La desconfianza de Tarian pareció ceder un poco, pero su comportamiento decididamente seguía resultando extraño. En vez de responder a las preguntas, el muchacho hacía sólo ruidos guturales, pese a que ahora parecía ansioso por darse a entender.
-¿No sabes hablar?-le preguntó Balduino, viéndolo señalarse la boca.
-Os aseguro que sabe-intervino Karl.
-¿No puedes, entonces?-preguntó el pelirrojo.
Tarian continuó haciendo sonidos guturales y abrió muy grande su boca y señalando con él índice hacia la garganta sin dejar de mirar a Balduino. Este acercó un poco la antorcha y examinó la boca del joven mientras éste, encandilado por el resplandor, cerraba los ojos.
-Malditos hijos de puta-masculló Balduino, concluido aquel examen; y dijo a Karl, a sus compañeros, quienes lo miraban con curiosidad:-. Le cortaron la lengua.
Karl, Anders y Hansi cruzaron miradas horrorizadas y estupefactas, pero al menos el primero se recobró con relativa prontitud. Anders y Hansi, en cambio, eran demasiado jóvenes para aceptar o entender que la verdadera crueldad prescinde de causas; que los auténticos cultores de la barbarie no necesitan motivos para ejercerla sino, como mucho, excusas.
-Por esto no quise que viniera Ulvgang. No sabía en qué estado lo encontraríamos-explicó Balduino-. Anders, ve a buscar algo con qué cubrirlo. No podemos sacarlo así a la intemperie.

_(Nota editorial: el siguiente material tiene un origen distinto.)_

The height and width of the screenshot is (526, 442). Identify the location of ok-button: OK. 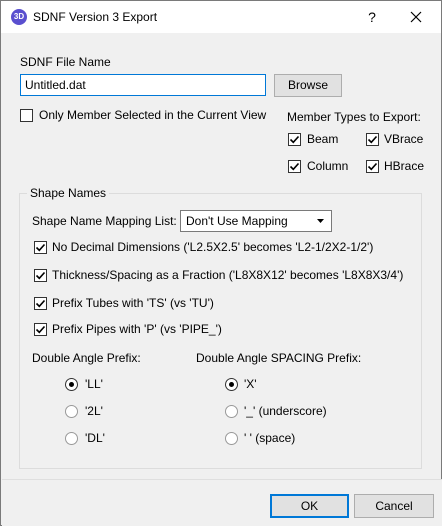
(310, 506).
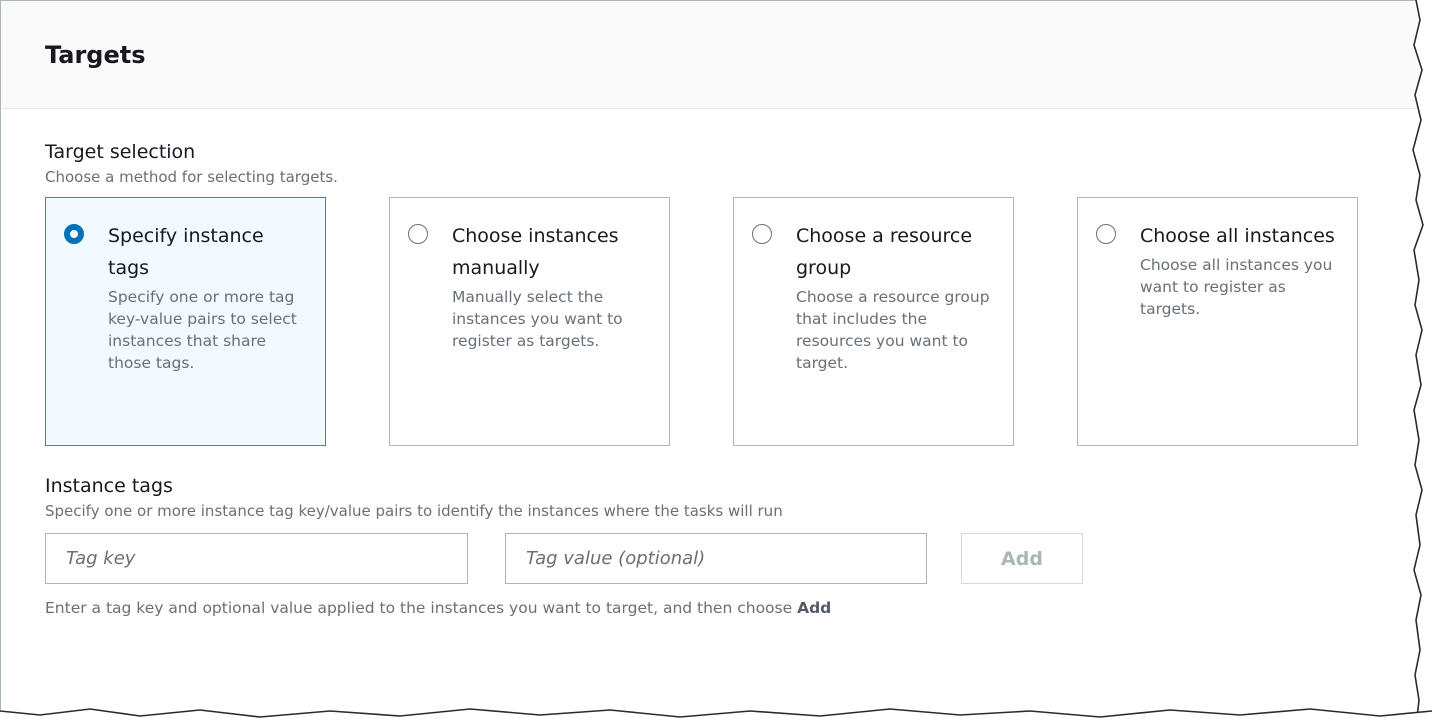 The image size is (1432, 727). Describe the element at coordinates (120, 152) in the screenshot. I see `target-selection-label: Target selection` at that location.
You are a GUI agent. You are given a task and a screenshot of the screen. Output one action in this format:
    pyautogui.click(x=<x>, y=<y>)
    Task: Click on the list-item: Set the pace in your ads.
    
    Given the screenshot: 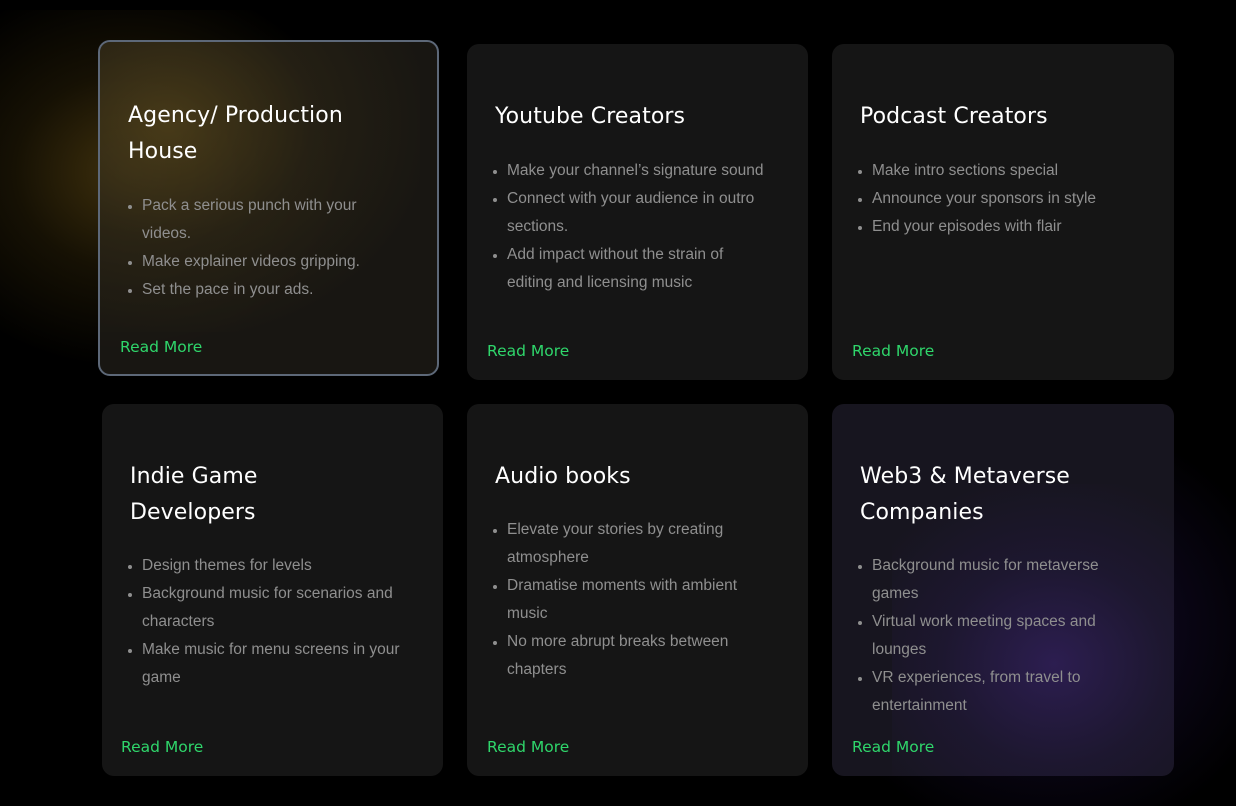 What is the action you would take?
    pyautogui.click(x=267, y=290)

Así diciendo, y mientras Anders partía a cumplir con el encargo, alzó a Tarian entre sus fuertes brazos, espantándose al hallarlo ligero como una pluma: poco más que piel y huesos era cuanto quedaba del hijo de Ulvgang, aunque al menos, y hasta donde entendía Balduino, no tenía huesos fracturados. En segundos, el pelirrojo quedó hecho un asco; pero es consecuencia lógica de haber tenido pocos afectos en la vida y necesitarlos como las flores al sol, el no retroceder ante la sarna de un perro, las llagas de un leproso ni las hediondeces de alguien emporcado por sus propias heces y orinas. La mísera situación de Tarian, sus diez años de padecimientos y el valor con que los había soportado lo volvían extremadamente querible, y Balduino quería que él así lo sintiera y que lo viera como un hermano.
Lógicamente, la actividad en la celda de Tarian era seguida con atención, desde sus respectivas celdas, por los otros dos miembros de la banda de Sundeneschrackt que aún se hallaban en prisión, Hendryk Jurgenson, y sobre todo Kehlensneiter. Ninguno de los dos captó del todo qué estaba sucediendo, pero ambos presintieron que iba a ocurrir algo importante.
Minutos después regresaba Anders con una manta vieja. Prontamente se cubrió a Tarian con ella, y de inmediato el joven, en brazos de Balduino, dejaba para siempre la celda donde tanto había sufrido a manos de sus despiadados carceleros. Detrás venían Karl, Anders y Hansi. El primero echó un vistazo a Kehlensneiter y se estremeció como quien recuerda una temible y persistente pesadilla; pero los ojos violáceos del Kveisung no le prestaron atención. Observaban a Tarian, con angustia y desesperación, los mismos sentimientos que, más de veinte años atrás, había experimentado al no ser correspondido por una sirena de la que estaba irremisiblemente enamorado.
-¡TARIAN!-gritó, con voz de agonía, aferrado a los barrotes de su celda, mientras los visitantes desaparecían por el pasillo, llevándose a Tarian. Tal vez en aquel momento, en su mente, una cola de pez se sumergía de nuevo y para siempre en las profundidades oceánicas.